It has been over six years since the Real Estate (Regulation and Development) Act, 2016 (RERA) has been implemented. It has established a robust framework for safeguarding the rights of homebuyers. However, there are key aspects that remain ambiguous. One such is the structural defect liability of the promoter.
This article will give details about the Real Estate (Regulation & Development) Act, 2016 Structural Defects within the context of the IAS Exam
About Real Estate (Regulation and Development) Act (RERA)
- RERA, 2016, is a key regulation with the purpose of regulating the real estate industry.
- It aims to make transactions fair and transparent while also empowering and protecting property consumers.
- The RERA Act was passed under the Concurrent List of the Indian Constitution‘s Entries 6 and 7 (which deal with contracts and the transfer of property).
- RERA went into effect in May 2017 after being passed in March 2016.
Main Provisions of the RERA Act
- Necessary registration: In accordance with the central statute, every real estate project that is going to be constructed over 500 square meters or that includes more than 8 flats must register with the state’s RERA.
- Providing guidance to the government and enforcing adherence to its rules and the law
- Real estate Appellate Tribunals were established, and decisions made by RERAs may be challenged there.
- Deposits: To cover the project’s building costs, developers must retain 70% of the money they receive from buyers in an escrow account, which is a temporary pass-through account kept by a third party.
- The developer is responsible for fixing structural flaws for a period of five years.

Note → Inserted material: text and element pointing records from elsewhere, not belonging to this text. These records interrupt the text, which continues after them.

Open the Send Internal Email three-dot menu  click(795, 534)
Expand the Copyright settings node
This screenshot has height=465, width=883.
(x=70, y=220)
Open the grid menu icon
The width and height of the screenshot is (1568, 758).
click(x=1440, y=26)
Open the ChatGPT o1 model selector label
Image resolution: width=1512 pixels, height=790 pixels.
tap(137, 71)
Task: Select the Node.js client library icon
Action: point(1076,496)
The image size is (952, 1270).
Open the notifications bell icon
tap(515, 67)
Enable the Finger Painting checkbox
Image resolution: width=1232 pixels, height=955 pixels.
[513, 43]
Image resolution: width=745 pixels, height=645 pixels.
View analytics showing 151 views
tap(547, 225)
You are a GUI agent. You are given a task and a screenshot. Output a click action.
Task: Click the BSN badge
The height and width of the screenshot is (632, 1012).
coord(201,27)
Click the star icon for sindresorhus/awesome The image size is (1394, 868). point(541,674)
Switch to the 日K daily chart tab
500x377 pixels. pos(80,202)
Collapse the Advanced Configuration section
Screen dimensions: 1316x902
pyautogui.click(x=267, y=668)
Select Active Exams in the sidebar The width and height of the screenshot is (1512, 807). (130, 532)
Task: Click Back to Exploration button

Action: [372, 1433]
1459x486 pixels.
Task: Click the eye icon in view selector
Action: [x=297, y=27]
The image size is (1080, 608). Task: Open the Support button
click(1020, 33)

- Limit on Advance Payments: Without first entering into an agreement for sale, a promoter may not accept as an advance payment or application fee from a person more than 10% of the price of the plot, apartment, or building.
- Area of carpet over heavily built-up: Carpet Area is defined as the net useable floor area of the apartment. The carpet area will be charged for, not the super-built-up area.
- Penalties for non-compliance include up to three years in prison for developers and up to one year in jail for agents and purchasers who disobey regulatory authorities’ and appellate tribunals’ orders.
Way forward:Â
- The central government and each state must work together to settle any disputes resulting from the implementation of RERA.
- Governmental organizations need to be held responsible for the delay in issuing clearances.
- States shouldn’t weaken the RERA’s rules. All state legislation should continue to contain provisions outlining how breaches will be punished.
- Establishing a strong IT infrastructure is necessary for project monitoring and swift resolution of complaints.
- The government has already set up Central Advisory Council (CAC) for the effective implementation of RERA. The range of CAC’s responsibilities should be expanded to include providing advice to state agencies on matters relating to RERA compliance.
- Ensure the sector has a steady source of funding; developers should have access to endowment funds.